Иногда от нечего делать кто-нибудь задевал с машин:

– Эй, пехота! Сто верст прошла – еще охота! Давай сюда, перекурим!

Однако усталые, взмокшие пехотинцы, обвешанные скатками, подсумками, саперными лопатками, молча и сосредоточенно продолжали гуськом обтекать забитую машинами дорогу.

Но вот за пыльной, прореженной обстрелом рощицей вдруг открылась какая-то река с понтонной переправой. С высокого склона нам было видно, как скопившиеся войска вздулись гигантским клубком, из которого медленно выпутывалась узенькая лента машин и орудий и, вытянувшись по переправе, устремлялась по ту сторону.

– Все, братцы, припухаем…– заметил один из батарейцев, опасливо озираясь по сторонам.– Не хватало еще немецких пикировщиков.

– Прошло их время,– отозвался другой.– Гляди-ка!

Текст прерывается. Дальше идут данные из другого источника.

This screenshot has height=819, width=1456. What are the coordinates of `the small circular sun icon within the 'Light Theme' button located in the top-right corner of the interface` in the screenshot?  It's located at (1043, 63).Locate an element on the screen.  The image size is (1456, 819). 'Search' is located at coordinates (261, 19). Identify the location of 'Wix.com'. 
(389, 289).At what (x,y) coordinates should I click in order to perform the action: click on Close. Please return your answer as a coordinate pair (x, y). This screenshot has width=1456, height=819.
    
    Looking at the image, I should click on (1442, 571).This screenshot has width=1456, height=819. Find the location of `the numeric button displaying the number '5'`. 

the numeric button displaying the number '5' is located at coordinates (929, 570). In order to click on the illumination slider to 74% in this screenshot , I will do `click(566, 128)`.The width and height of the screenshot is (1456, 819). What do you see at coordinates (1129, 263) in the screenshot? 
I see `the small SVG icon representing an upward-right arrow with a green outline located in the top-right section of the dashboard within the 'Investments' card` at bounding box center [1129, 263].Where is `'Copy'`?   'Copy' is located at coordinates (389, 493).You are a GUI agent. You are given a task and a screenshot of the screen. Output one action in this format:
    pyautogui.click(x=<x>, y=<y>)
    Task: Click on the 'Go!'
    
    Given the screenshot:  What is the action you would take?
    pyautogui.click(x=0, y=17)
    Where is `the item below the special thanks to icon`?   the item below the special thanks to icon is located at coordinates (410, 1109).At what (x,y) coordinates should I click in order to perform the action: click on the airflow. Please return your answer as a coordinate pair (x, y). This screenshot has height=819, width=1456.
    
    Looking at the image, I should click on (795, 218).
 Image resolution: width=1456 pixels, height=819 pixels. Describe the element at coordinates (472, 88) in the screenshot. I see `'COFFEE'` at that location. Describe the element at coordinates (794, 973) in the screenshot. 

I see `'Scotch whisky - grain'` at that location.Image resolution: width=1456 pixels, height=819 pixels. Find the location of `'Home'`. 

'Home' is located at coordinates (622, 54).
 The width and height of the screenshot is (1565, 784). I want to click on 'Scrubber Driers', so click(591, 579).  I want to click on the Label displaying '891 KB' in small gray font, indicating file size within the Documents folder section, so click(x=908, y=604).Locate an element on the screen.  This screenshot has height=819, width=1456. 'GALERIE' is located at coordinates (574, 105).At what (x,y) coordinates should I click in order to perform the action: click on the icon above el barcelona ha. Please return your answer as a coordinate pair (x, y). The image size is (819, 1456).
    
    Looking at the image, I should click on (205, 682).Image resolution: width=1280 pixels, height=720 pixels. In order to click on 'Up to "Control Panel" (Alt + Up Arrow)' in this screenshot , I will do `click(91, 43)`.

Над переправой пронеслась четверка «лавочкиных» {54} – недавно появившихся на фронте скоростных истребителей, прикрывавших с воздуха это уязвимое и опасное место.

Сидеть на застрявших машинах, время от времени продвигавшихся на десяток-другой метров, вскоре наскучило, и мы с командиром нашего орудия старшим сержантом Боярским спрыгнули за борт. Нам не терпелось поскорее спуститься к реке, попить заграничной водицы, умыться и просто так полежать на зеленом лужку до той поры, пока пустят на переправу и нашу батарею.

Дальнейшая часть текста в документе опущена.